India’s electricity supply industry is mainly owned and operated by the public sector, and is currently running a growing risk of bankruptcy. While India is the third-largest producer of hard coal after China and the US, it imports around 1.4 million barrels of oil per day, 60% of its total needs. According to the US Energy Information Administration, India has a shortfall of roughly 13,000 megawatts of electricity.
Most of the problems of the Indian power sector arise from the present retail pricing system and from the fact that too little of it is actually paid for by the user. Out of total electricity generated, only 55% is billed and 41% is regularly paid for. Electricity is either stolen, not billed, or electricity bills are not paid. This amounts to a mass of implicit subsidy.
Under-pricing is also a problem, as current retail prices of electricity represent less than 75% of real average costs. This has created a serious impediment to investments in the sector at a time when India desperately needs them. Just before its collapse, Enron was the largest American private investor in India. But it gave up on its 65% interest in Dabhol Power Company in Maharashtra after finding it impossible to get paid for power produced.
Looking ahead, India’s crude oil imports are projected to reach 5 million barrels per day in 2020, which is more than 60% of current Saudi Arabian oil production. Energy and electricity will be required for a population that exceeded one billion in 2000 and to fuel an economy that grew at an average annual rate of 7% from 1993-1997.

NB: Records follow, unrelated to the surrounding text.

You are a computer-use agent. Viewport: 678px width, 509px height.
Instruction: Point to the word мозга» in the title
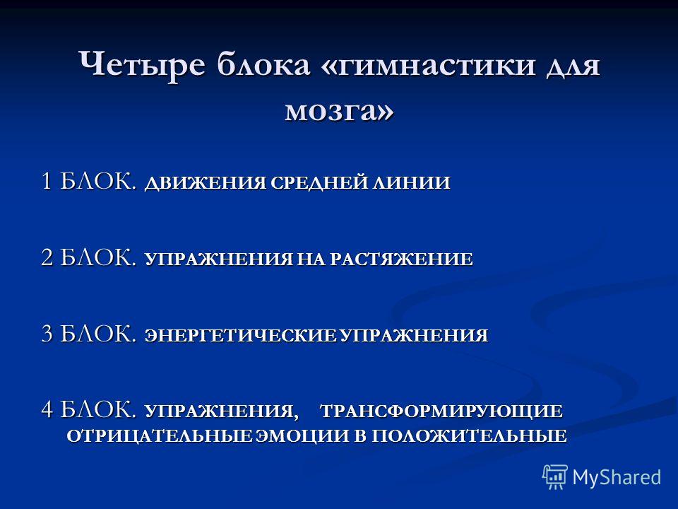(x=340, y=111)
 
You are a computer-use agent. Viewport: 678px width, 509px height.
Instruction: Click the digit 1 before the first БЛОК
(x=47, y=180)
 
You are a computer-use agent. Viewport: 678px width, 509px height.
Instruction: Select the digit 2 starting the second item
(x=47, y=257)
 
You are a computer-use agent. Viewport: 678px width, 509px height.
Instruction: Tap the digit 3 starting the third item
(x=47, y=334)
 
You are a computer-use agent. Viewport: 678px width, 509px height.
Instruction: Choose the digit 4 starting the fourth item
(x=47, y=409)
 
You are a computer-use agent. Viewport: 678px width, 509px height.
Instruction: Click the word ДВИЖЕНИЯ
(x=205, y=183)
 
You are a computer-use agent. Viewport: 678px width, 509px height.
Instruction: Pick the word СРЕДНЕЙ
(x=319, y=182)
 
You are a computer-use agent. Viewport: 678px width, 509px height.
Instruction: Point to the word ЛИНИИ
(x=412, y=182)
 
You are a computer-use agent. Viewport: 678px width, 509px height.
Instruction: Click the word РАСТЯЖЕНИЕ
(x=401, y=259)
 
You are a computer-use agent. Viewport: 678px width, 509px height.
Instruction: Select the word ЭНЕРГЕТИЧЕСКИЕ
(x=240, y=336)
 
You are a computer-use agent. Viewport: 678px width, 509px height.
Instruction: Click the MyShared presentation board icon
(x=556, y=477)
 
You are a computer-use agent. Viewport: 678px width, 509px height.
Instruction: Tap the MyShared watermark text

The difference in this report from others by the IEA is that active government intervention is recommended to help prepare the way for an India-wide free power market. For the moment, no such market exists in India. Only the central government can create the conditions for it to emerge, by inducing the states to reform their bankrupt utilities, encouraging trade among states, and promoting an environment that will attract investment from home and abroad.